**Problem to solve**
Each line of the data that mentions the string "width" needs to be identified and copied.

**Given data**
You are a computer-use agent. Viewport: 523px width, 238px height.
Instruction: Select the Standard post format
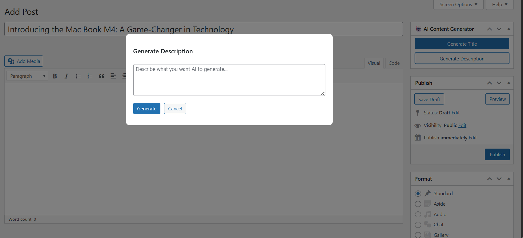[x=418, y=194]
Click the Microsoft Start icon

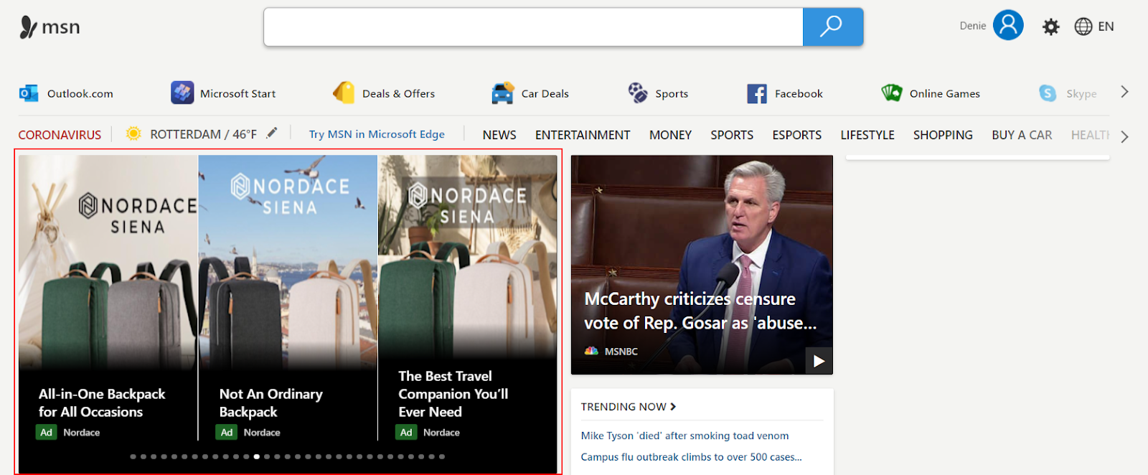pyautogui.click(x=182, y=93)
...
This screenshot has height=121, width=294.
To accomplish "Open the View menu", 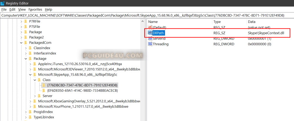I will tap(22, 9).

**Task result**
You are a computer-use agent. Viewport: 523px width, 238px height.
This screenshot has height=121, width=294.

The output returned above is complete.